Head coach Steve Spurrier has a serious problem on his hands that likely won't end well. His players aren't responding to the coaching staff as if they are an SEC contender and seem to already have their bags packed for next season. Some may attempt a do-over in college or will bolt for the NFL, but this season seems to be lost for the Gamecocks.
Motivation: It may be one of the most underrated traits a head coach can have. It's the ability to keep players hungry and always looking to dominate the next task. Alabama's Nick Saban is one of the best motivators in the country, as his team isn't satisfied with winning three national championships in four seasons.
His players continue to have that chip on their shoulder and play nearly every game with passion and the will to win.
As for South Carolina, it's a team that has looked lackadaisical all season long. From its 41-30 loss to Georgia to nearly losing to Central Florida, the Gamecocks have sleepwalked through the first half of the season and aren't playing with a point to prove. Kentucky scored 21 points in the fourth quarter of its 35-28 loss.
The old Gamecocks would have closed the game out in impressive fashion.
Even with one loss, they're still in the thick of the SEC race and have an outside shot of competing for a national title. But you couldn't tell by watching them.
But the big concern was dropped before the conference game against Kentucky when star defensive end Jadeveon Clowney told the coaching staff that he wouldn't be playing. He did miss practice during the week due to bruised ribs, but the plan was to have him on the field come game day.
Nobody thought his injury was serious enough to miss playing time and the scratch from the lineup was shocking to everybody.
But what sets off the alarms is Spurrier's press conference following the win over Kentucky:
Defensive coordinator Lorenzo Ward?
This is an awkward situation no matter how you slice it. A player is injured and removes himself from the game right before kickoff. A coach doesn't seemed concerned at all and comes off as if he doesn't care that the season is slowly beginning to unravel.
Uh, he can play if he wants to, if not, I don't care. We'll move on without him if he can't go.
Huh? Instead of coming across as nonchalant, you should be asking questions.
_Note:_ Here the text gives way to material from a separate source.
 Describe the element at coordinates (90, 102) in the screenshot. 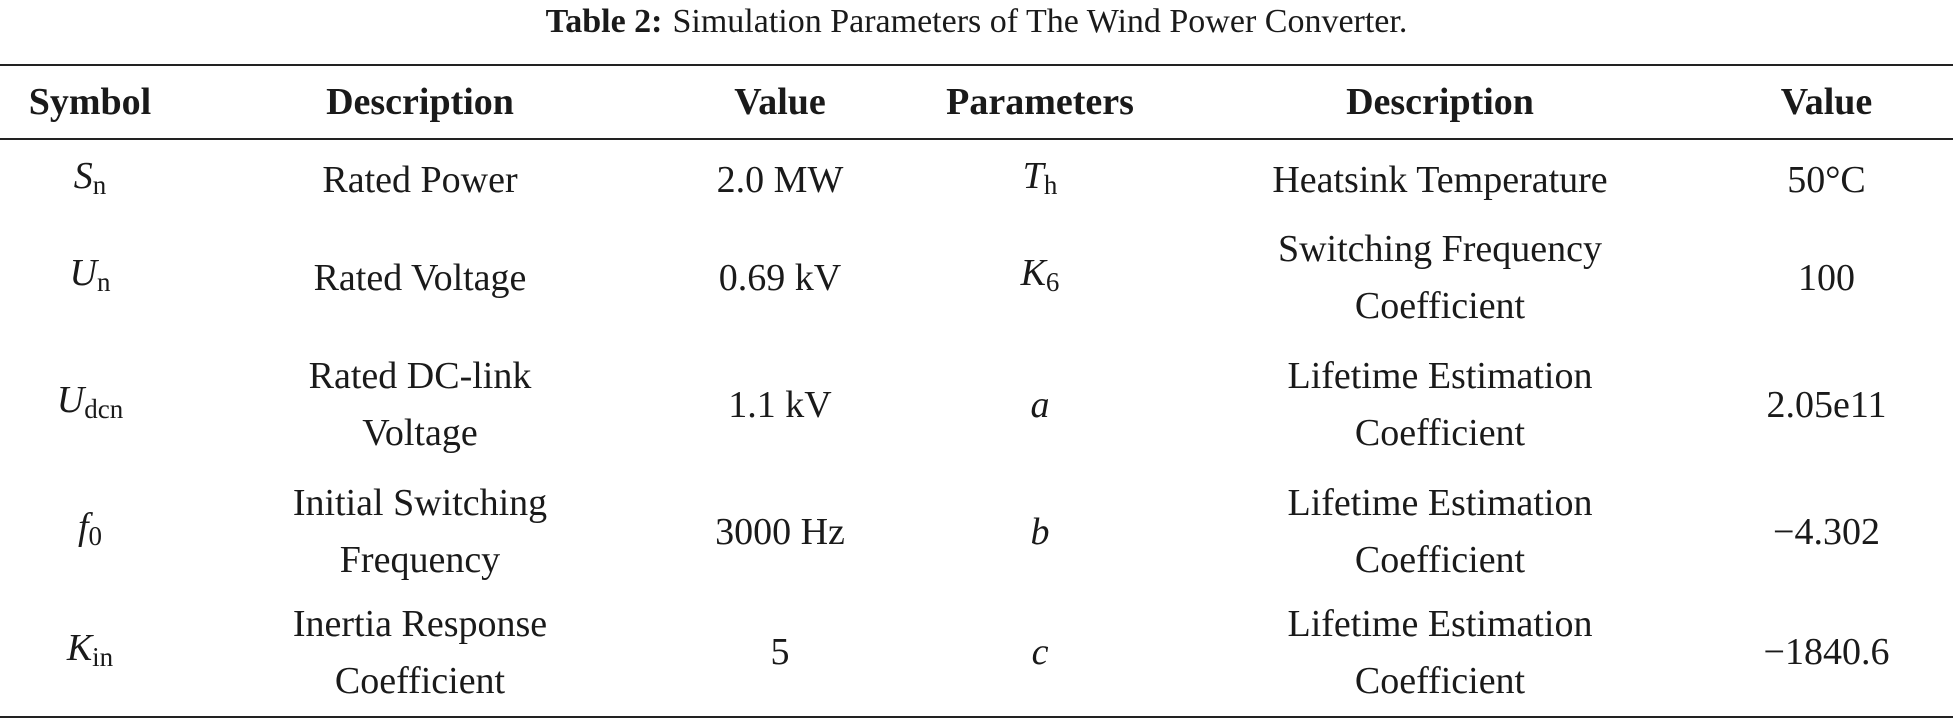

I see `header-cell: Symbol` at that location.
Sure, it's the coach's job to make sure the next guy is prepared. The show doesn't stop just because a player is injured. But if this doesn't raise a red flag, nothing will. When was the last time a coaching staff was kept in the dark on an injury?
This isn't a kicker who pulled a leg muscle warming up, it's one of the best players in college football. You're telling us you didn't know Clowney wasn't going to play? Coaches know everything.
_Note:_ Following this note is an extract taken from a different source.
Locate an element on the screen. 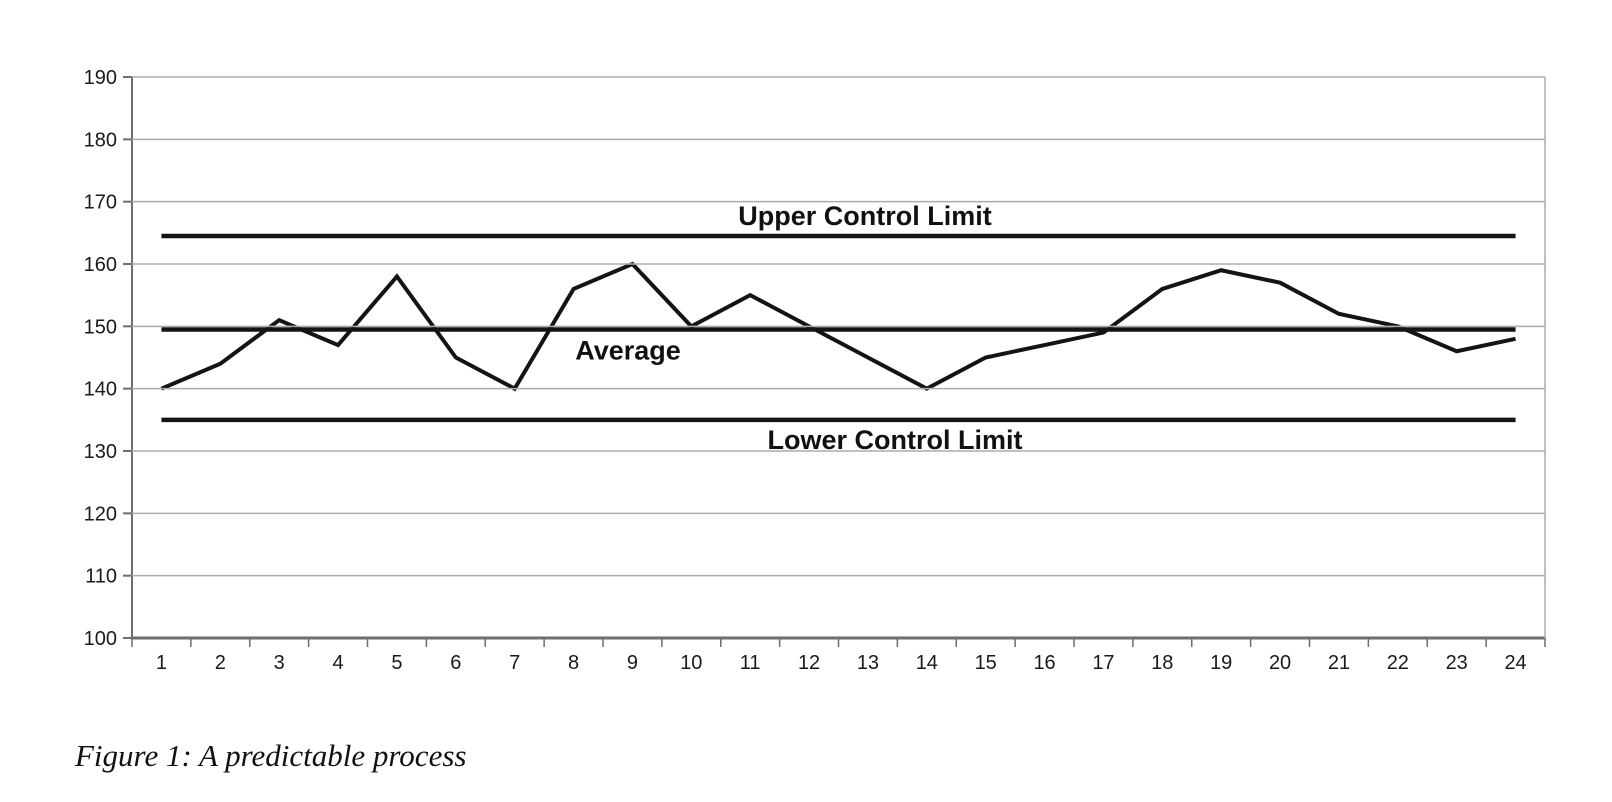 The width and height of the screenshot is (1612, 802). x-axis-tick-label: 19 is located at coordinates (1221, 663).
The status of a player's injury may not be clear to the public, but coaches are well informed of how each player is doing. He wasn't ruled a game-time decision or questionable leading up to kickoff. Spurrier said it himself. It was a surprise that he wasn't suiting up.
This stuff doesn't happen every day and shouldn't be swept under the rug.
If Clowney truly couldn't go, fine. An injury should never be taken lightly. However, Spurrier is either lying about not knowing the severity of the injury, or Clowney is mailing it in for the NFL. Either way, this is bad news for the South Carolina head coach.
This may explain why Clowney has struggled most of the season to produce.
Sure, being double- and triple-teamed most of the year plays a part in why he's 15th on the team in tackles, but removing yourself from a game at the last second seems like he isn't motivated as much as last season. In fact, the entire team has this attitude.
South Carolina would have lost to UCF if it wasn't for running back Mike Davis putting the team on his shoulders in the second half. Vanderbilt and Kentucky lost their games by a combined 17 points. The team does just enough to get by mediocre opponents, which isn't going to fly when matchups against Florida and Clemson take place.
There's too much talent on both sides of the ball for this team to barely get by against lesser opponents.
What once came off as a team and Clowney issue now seems to be a coaching problem. It's the coach who needs to keep that competitive edge intact and the players inspired. Once players get lazy and bad body language becomes the norm, everything begins to fall apart.
This isn't to say Spurrier should be on the hot seat. He's helped turnaround a program that was down in the dumps and turned it into a national championship contender. However, this could be the beginning of something tragic. Once you lose the team, you've lost everything.
To some, it was just a player missing the game due to injury. To others, the problem is a lot deeper than that.